I'm not so sure I see how that benefits the series...
I kinda understood putting fenders (okay, they called 'em pods) on the open wheel cars and trying them on the superspeedways. The theory made sense, try to appeal to larger (Nascar) audiences and wider exposure. That didn't work so well.
But road courses? What is the intent? Crossover to IRL? We all know Tony George's attempt to put open wheel, short-track drivers into the Indy 500 didn't work so well.

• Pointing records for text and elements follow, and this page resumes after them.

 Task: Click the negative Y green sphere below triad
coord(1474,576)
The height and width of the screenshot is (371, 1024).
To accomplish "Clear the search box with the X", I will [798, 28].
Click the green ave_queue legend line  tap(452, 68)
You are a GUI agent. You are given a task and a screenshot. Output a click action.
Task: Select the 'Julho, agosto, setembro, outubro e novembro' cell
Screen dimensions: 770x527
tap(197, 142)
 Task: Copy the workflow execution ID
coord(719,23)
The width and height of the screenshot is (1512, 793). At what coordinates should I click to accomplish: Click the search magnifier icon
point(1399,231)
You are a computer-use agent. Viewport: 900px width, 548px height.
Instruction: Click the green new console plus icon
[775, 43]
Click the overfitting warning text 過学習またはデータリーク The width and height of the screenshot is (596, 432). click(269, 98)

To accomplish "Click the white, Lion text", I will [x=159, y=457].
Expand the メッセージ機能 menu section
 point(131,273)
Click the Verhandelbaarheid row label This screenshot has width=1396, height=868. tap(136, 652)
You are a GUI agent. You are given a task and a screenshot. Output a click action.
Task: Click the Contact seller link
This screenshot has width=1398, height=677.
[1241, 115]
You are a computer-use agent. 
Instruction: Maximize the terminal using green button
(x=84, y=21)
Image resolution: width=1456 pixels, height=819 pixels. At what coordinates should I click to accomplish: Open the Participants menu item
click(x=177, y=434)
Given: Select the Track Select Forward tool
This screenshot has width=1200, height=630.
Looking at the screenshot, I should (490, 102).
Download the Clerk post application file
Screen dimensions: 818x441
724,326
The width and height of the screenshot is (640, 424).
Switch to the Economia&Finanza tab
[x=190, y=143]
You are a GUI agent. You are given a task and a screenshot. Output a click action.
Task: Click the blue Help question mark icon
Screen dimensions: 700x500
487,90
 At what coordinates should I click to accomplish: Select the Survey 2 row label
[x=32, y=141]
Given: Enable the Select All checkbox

Lets see...a series that runs traditional, open wheel dirt-track cars as well as completely different, purpose-built "roadsters" on pavement. Who will be the drivers? Who will fork out the dough and be the owners? Who will be the sponsors? What will each get out of their respective efforts, time and money?
I don't get it.
It seems like USAC is taking two steps backward to make one step forward. Champ cars from the glory days split into entirely separate beasts...the (front-engine) Silver Crown dirt car and the (rear-engine) Indy Car (or whatever it's called today). Silver Crown has launched several drivers into Nascar and elsewhere. Indy Cars have vaulted some to Nascar, Formula One, etc. Both already have development series, quarter midgets through midget and spint for dirt, and Formula Atlantic or Indy Lights, etc. for pavement.
This article is the first I've heard of this new direction. I hope someone can point me in the right direction or shed some light on the subject for me.